In regards to religious freedom they decided to protect the rights of the organization rather than the rights of individual witness members.
The issue at hand concerns the permissible scope of state intervention in the internal affairs of religious communities. Under Article 9 of the European Convention on Human Rights, as consistently interpreted by the European Court of Human Rights, religious autonomy constitutes a core element of freedom of religion. This includes the right of religious groups to organize themselves, define their membership, and regulate their internal discipline.
The Court has repeatedly emphasized that the state must remain neutral and impartial in matters of religion. In Hasan and Chaush v. Bulgaria, it held that state interference in the internal organization of a religious community undermines pluralism, which is essential in a democratic society. Similarly, in Sindicatul “Păstorul cel Bun” v. Romania, the Court reaffirmed that religious communities enjoy autonomy in governing their internal affairs, free from state interference, particularly in matters of membership and discipline.
In light of these principles, the arguments directed against Jehovah’s Witnesses raise significant concerns. When examined closely, the underlying logic—namely, that a religious community’s decision to limit association with former members constitutes unlawful conduct—can be extended to a broader context that exposes its conceptual weaknesses.

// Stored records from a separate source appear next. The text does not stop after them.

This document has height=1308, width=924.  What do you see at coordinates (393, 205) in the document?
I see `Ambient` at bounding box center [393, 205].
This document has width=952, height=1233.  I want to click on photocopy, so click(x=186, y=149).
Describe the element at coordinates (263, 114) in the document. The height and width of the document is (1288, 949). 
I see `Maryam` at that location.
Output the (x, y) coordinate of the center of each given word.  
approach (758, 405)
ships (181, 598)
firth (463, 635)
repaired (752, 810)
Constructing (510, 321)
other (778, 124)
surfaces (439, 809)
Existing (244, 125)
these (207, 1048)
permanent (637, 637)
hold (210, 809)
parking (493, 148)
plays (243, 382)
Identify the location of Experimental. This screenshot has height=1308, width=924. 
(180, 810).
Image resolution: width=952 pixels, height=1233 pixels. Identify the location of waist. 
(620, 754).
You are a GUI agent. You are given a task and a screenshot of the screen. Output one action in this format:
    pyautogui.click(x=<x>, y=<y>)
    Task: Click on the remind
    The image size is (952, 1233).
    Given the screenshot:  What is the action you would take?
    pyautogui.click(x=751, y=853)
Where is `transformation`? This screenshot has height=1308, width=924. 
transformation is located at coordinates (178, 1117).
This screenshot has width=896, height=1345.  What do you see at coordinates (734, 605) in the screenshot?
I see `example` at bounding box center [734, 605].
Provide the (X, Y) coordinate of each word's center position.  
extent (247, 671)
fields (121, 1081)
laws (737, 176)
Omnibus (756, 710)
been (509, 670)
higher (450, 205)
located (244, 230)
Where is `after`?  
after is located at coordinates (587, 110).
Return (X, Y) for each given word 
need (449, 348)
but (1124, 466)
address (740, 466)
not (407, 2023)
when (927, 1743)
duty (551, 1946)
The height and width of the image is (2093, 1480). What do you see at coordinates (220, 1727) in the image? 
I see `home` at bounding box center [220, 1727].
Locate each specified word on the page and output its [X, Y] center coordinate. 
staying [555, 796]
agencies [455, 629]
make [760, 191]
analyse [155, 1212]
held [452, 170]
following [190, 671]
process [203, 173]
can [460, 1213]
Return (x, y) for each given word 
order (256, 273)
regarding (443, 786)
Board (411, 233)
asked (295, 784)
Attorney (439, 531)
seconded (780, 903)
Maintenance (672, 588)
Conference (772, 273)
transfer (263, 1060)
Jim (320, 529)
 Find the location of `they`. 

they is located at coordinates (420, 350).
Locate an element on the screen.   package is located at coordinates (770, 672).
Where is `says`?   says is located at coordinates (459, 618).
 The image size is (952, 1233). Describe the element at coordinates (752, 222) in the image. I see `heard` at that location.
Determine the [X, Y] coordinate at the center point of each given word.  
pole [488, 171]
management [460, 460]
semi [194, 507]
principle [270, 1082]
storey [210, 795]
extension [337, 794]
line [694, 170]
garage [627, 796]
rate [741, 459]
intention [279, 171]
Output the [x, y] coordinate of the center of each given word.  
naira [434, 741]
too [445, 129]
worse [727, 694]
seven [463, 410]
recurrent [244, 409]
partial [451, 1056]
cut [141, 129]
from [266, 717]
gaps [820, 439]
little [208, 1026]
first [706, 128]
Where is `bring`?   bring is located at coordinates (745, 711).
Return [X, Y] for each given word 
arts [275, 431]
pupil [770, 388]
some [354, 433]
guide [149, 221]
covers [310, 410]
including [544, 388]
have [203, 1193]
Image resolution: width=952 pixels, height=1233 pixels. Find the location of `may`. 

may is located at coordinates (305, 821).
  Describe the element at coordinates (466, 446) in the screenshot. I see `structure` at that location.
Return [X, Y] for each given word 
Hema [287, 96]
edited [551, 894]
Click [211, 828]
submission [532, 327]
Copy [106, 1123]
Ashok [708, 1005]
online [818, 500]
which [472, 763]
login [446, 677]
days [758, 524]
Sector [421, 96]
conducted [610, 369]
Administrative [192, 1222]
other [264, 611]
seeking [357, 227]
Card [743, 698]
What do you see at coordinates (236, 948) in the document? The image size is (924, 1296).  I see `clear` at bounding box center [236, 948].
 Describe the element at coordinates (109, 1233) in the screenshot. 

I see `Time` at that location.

If such reasoning were accepted, it would imply that the state may compel individuals or groups to maintain social relationships against their will, on the basis that refusal to associate infringes upon another person’s interests. This would be incompatible with the well-established principle that freedom of association includes the negative right not to associate.
The European Court of Human Rights has consistently protected this dimension of autonomy. In Jehovah’s Witnesses of Moscow v. Russia, the Court held that sanctions against a religious organization based on its internal practices—absent clear evidence of harm rising to the level of a legal violation—constitute a disproportionate interference with religious freedom.
Furthermore, the characterization of internal disciplinary measures as “coercion” must meet a high evidentiary threshold. Coercion, in legal terms, implies pressure that effectively deprives an individual of their freedom of choice. This threshold is not readily satisfied where:
The individual remains free to engage in social relations outside the religious community
There is no evidence of coordinated efforts to exclude the individual from broader society
The consequences are confined to the internal sphere of the religious group
Accordingly, the decision of a religious community to regulate its internal relationships, including the limitation of association with individuals who no longer adhere to its norms, should be understood as an exercise of collective religious autonomy and freedom of association, rather than as unlawful coercion.
In sum, any state action that penalizes such internal practices—absent demonstrable and substantial harm—risks exceeding the limits imposed by Article 9 and undermining the pluralism that the Convention seeks to protect.